AMMONIA STANDARDS: Primary STDs both Analytical and Quality Control (1.5 mM) - 0.099105g Ammonium Sulphate, (NH4)2SO4 (F.W. 132.14), in 500mL nanopure H2O (or 0.0495525g in 250mL). Add 0.5mL (or 0.25mL) chloroform, store refrigerated. Stable many months. Secondary (Analytical) STDs: 2 STD Final conc. (M) 0.00 0.75 1.20 1.50 2.25 3.00 Use x L 1 STD dilute to 50mL H2O 0 25 40 50 75 100

Quality Control STD: 1.50 50

Note: Analytical and QC STDs must be made up the same day they are used.

Procedure
Let seawater samples come to room temperature before adding reagent. After reagents added, let it stand at room temperature for at least 1 hour (subdued light or at dark) for developing the color and the color is stable for 24 hours. ANALYSIS: Pipet 5mL aliquots - 3X DI H2O blanks, 3X analytical and quality control STDs, and 1X each sample into culture tubes. Under Hood, In sequence, Add 0.2mL phenol, vortex mix, 0.2mL Nitroferricynide, mix, 0.5mL oxidizing solution, mix. Let stand in the dark 1 hour. (The color is stable for 24 hrs) Vortex! Read extinction at 640 nm on spectrophotometer. Determine regression equation from blank and standard samples and estimate ammonia nitrogen in samples. Notes
Experience here have shown that, (1) wearing gloves and (2) acid rinses, followed by RO and Nanopure rinses, of all glassware just before use, keeps both blanks and variability low.
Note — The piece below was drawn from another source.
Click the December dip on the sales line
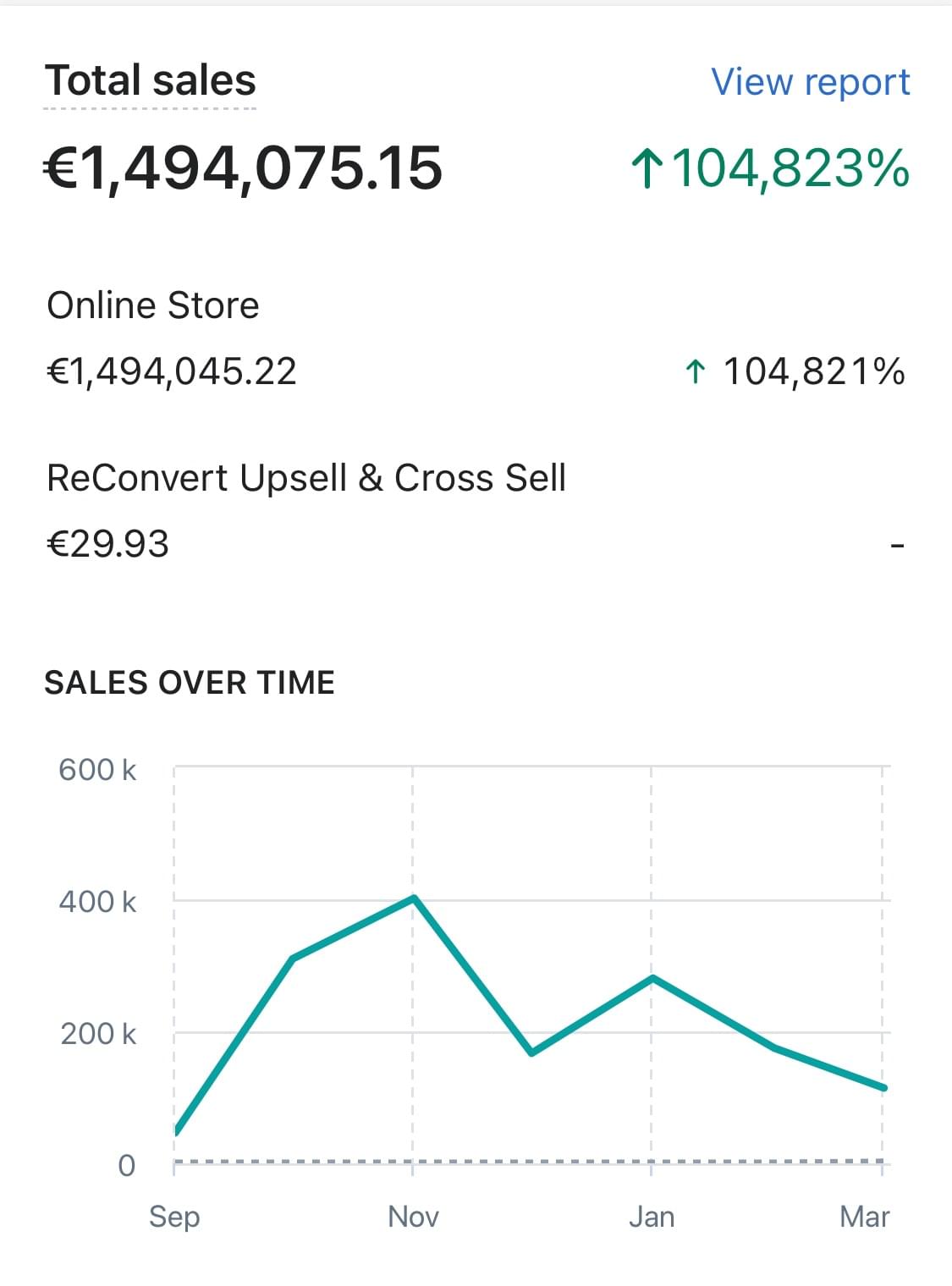 pyautogui.click(x=531, y=1052)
Analytical standards left refrigerated overnight will degrade significantly. From McCarthys lab, ideas for keeping blanks low- add 5mL Deion H2O to culture tubes. Add solutions as above, vortexing after each, discard contents, rinse twice with DDW, add 5mL sample, vortex & discard. No need to cover tubes while in the dark, since ammonia cannot be complexed after the addition of oxidizing solution. Best to add reagents away from light, as brief exposure to light will yield high and variable blank. Everything washed in 10% HCl and rinsed multiple times with DIW. Wear gloves.